I have spent the last 12 months developing a product for one of my long-term clients, I’m going to refer to the product as EWAQO for the rest of this post.
I initially thought EWAQO would be three to four months of work, lockdowns, homeschooling, the pandemic in general and feature creep put paid to that.
EWAQO is far from the largest product I’ve worked on, I’ve been a professional developer for over twenty years and have worked at scale, it is however the largest product I’ve created single-handled. The Costs to Expect API, Website and App are big when combined, EWAQO is in a world of its own, it has so many different systems and is immense.
I decided early on to go deep with queues and scheduled tasks, I wanted to keep the App fast for the user and do as much of the heavy lifting as possible behind the scenes. Typically, I’m using queues for complex user-initiated tasks/actions and scheduled tasks are for processing.
It is easy to handle the complex stuff behind the scenes, but there is a problem, you need some visibility. Before I wrote the first job I created the interface, that way the client can see what is happening, is a job running?

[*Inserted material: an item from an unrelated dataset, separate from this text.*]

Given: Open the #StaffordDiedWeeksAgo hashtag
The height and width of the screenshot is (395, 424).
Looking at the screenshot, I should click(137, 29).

Did it fail? What was the output? Who initiated it? etc.
This was the masterstroke and made so much of the complexity possible, the client could see what is happening, job classes and tasks are simpler to create because you don’t need to worry about the front-end, it all came together brilliantly.
I’m not done with EWAQO, as of writing, there are 27 jobs and 26 scheduled tasks and I have visibility of each one, I can see when they are running, what is due, when and why they fail, it all just works.
We are working toward the soft-release of Costs to Expect this year, part of that is developing two smallish apps that act as companions. Both apps will borrow heavily from what I learned developing EWAQO.